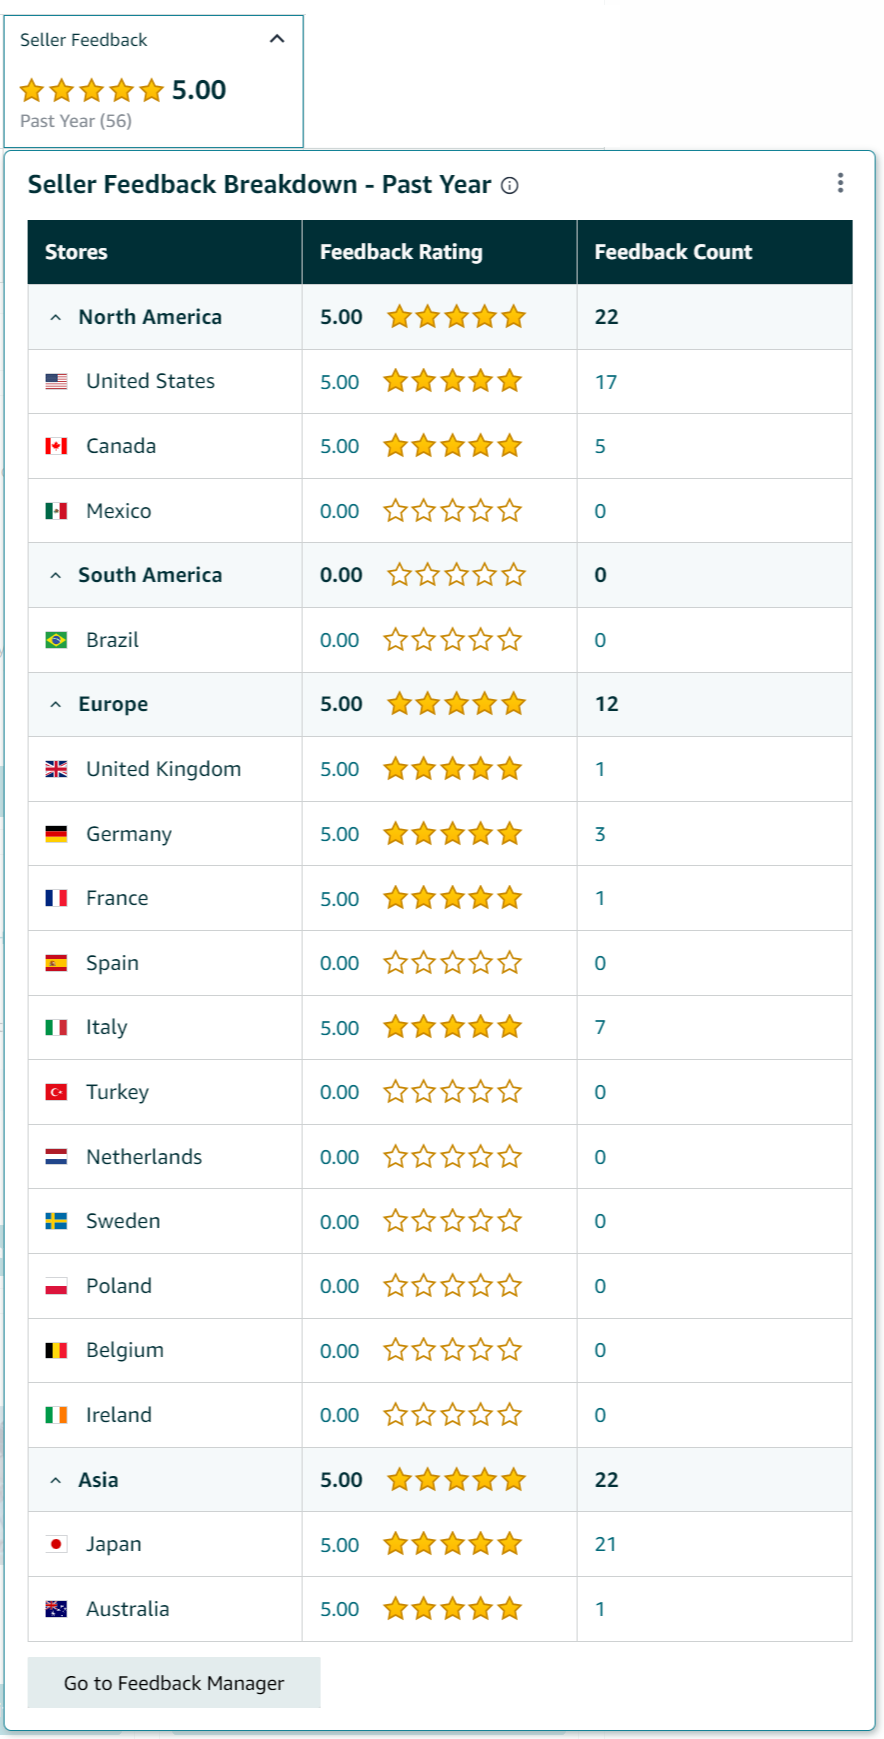Image resolution: width=884 pixels, height=1739 pixels.
Task: Click the Feedback Rating column header
Action: point(401,252)
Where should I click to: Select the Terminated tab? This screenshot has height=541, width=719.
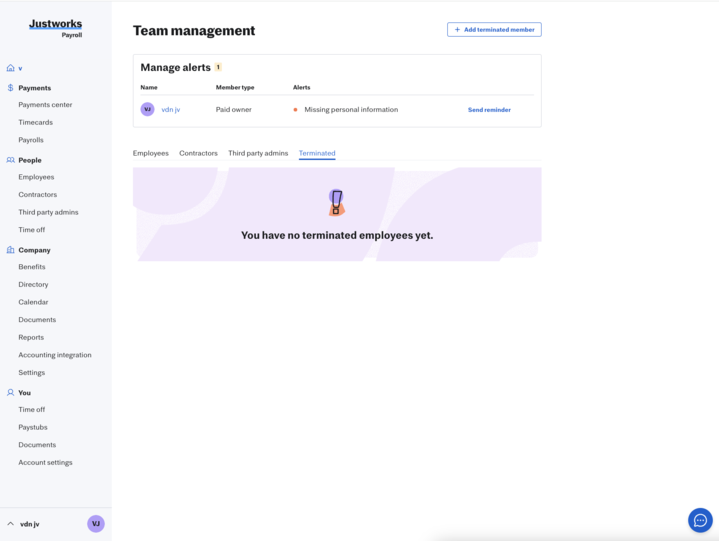coord(317,153)
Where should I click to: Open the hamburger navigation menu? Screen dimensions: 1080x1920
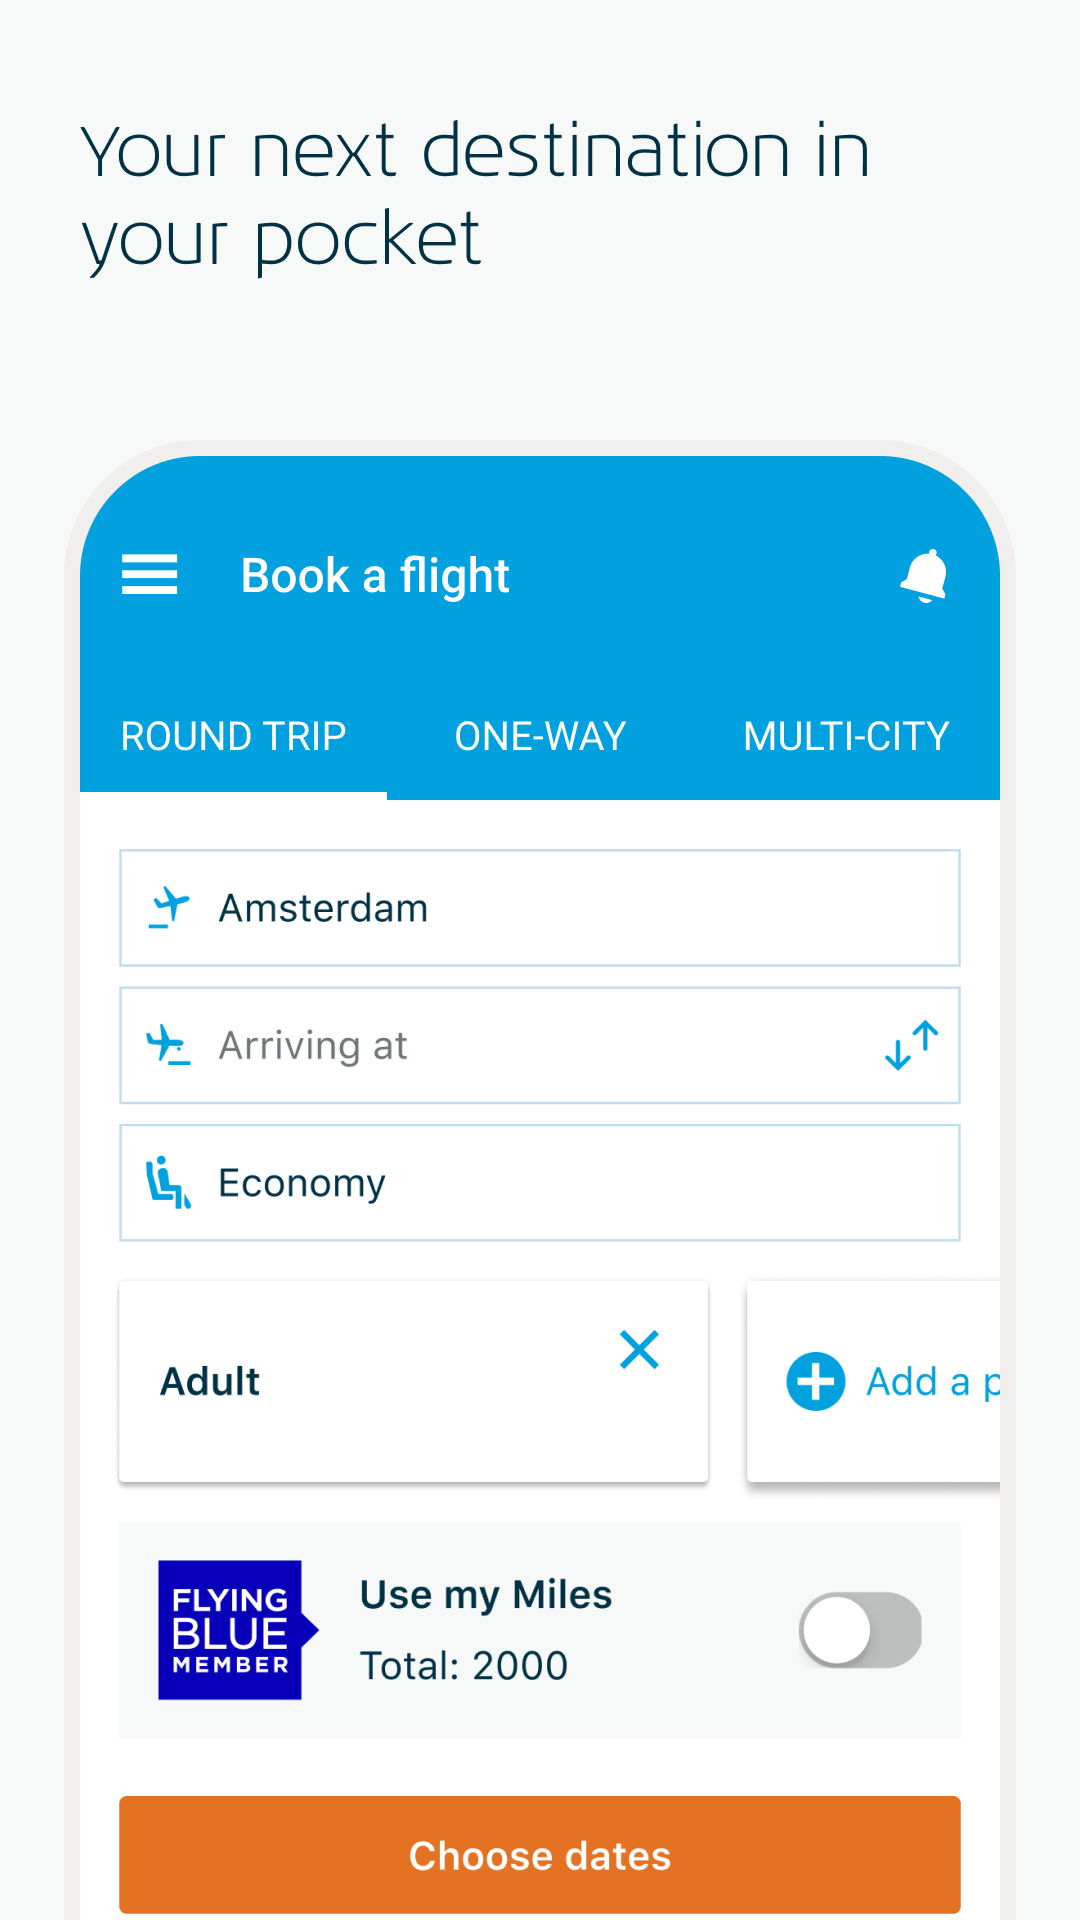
==========
## Problem statement
Reproduce the whole listing above word for word, leaving out the pictures.

## Final result
Image resolution: width=884 pixels, height=1739 pixels.
Task: Click the Feedback Rating column header
Action: point(401,252)
Where should I click to: Select the Terminated tab? This screenshot has height=541, width=719.
coord(317,153)
Where should I click to: Open the hamburger navigation menu? Screen dimensions: 1080x1920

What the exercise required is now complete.